» **WORK TO BE COMPLETED**: For this task, copy the data that follows exactly, keeping every character.

====

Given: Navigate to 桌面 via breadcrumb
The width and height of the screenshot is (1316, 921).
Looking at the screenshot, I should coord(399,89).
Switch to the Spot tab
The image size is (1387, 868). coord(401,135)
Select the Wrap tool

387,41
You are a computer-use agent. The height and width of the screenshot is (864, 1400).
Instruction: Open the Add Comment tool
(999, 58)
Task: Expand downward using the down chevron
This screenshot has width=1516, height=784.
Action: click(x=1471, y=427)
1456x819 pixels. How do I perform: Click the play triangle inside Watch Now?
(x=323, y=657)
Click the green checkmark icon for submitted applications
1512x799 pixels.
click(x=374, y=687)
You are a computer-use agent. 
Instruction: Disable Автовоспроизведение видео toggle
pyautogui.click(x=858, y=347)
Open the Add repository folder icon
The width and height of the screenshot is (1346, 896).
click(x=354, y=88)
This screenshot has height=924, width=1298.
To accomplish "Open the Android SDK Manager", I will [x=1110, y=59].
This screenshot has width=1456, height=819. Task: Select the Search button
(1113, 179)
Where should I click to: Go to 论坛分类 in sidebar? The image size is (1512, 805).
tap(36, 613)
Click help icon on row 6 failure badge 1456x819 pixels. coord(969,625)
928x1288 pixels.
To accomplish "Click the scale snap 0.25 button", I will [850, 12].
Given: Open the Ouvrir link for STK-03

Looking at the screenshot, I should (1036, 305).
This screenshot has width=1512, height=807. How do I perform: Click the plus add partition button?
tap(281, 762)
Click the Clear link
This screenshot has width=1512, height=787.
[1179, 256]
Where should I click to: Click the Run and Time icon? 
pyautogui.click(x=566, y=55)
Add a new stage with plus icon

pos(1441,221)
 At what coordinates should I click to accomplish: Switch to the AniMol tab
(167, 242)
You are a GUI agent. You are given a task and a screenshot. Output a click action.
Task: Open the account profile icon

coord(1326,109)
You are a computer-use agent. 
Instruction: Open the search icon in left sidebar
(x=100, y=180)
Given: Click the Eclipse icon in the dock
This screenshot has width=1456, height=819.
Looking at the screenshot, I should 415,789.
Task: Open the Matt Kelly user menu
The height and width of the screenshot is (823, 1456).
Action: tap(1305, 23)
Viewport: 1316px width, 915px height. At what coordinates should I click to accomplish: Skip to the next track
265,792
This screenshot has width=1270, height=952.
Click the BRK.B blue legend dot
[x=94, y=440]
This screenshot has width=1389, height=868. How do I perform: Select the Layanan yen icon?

====

» **RESPONSE FOR THIS EXERCISE**:
Given: Navigate to 桌面 via breadcrumb
The width and height of the screenshot is (1316, 921).
Looking at the screenshot, I should coord(399,89).
Switch to the Spot tab
The image size is (1387, 868). coord(401,135)
Select the Wrap tool

387,41
You are a computer-use agent. The height and width of the screenshot is (864, 1400).
Instruction: Open the Add Comment tool
(999, 58)
Task: Expand downward using the down chevron
This screenshot has width=1516, height=784.
Action: click(x=1471, y=427)
1456x819 pixels. How do I perform: Click the play triangle inside Watch Now?
(x=323, y=657)
Click the green checkmark icon for submitted applications
1512x799 pixels.
click(x=374, y=687)
You are a computer-use agent. 
Instruction: Disable Автовоспроизведение видео toggle
pyautogui.click(x=858, y=347)
Open the Add repository folder icon
The width and height of the screenshot is (1346, 896).
click(x=354, y=88)
This screenshot has height=924, width=1298.
To accomplish "Open the Android SDK Manager", I will [x=1110, y=59].
This screenshot has width=1456, height=819. Task: Select the Search button
(1113, 179)
Where should I click to: Go to 论坛分类 in sidebar? The image size is (1512, 805).
tap(36, 613)
Click help icon on row 6 failure badge 1456x819 pixels. coord(969,625)
928x1288 pixels.
To accomplish "Click the scale snap 0.25 button", I will [850, 12].
Given: Open the Ouvrir link for STK-03

Looking at the screenshot, I should (1036, 305).
This screenshot has width=1512, height=807. How do I perform: Click the plus add partition button?
tap(281, 762)
Click the Clear link
This screenshot has width=1512, height=787.
[1179, 256]
Where should I click to: Click the Run and Time icon? 
pyautogui.click(x=566, y=55)
Add a new stage with plus icon

pos(1441,221)
 At what coordinates should I click to accomplish: Switch to the AniMol tab
(167, 242)
You are a GUI agent. You are given a task and a screenshot. Output a click action.
Task: Open the account profile icon

coord(1326,109)
You are a computer-use agent. 
Instruction: Open the search icon in left sidebar
(x=100, y=180)
Given: Click the Eclipse icon in the dock
This screenshot has width=1456, height=819.
Looking at the screenshot, I should 415,789.
Task: Open the Matt Kelly user menu
The height and width of the screenshot is (823, 1456).
Action: tap(1305, 23)
Viewport: 1316px width, 915px height. At what coordinates should I click to accomplish: Skip to the next track
265,792
This screenshot has width=1270, height=952.
Click the BRK.B blue legend dot
[x=94, y=440]
This screenshot has width=1389, height=868. How do I perform: Select the Layanan yen icon?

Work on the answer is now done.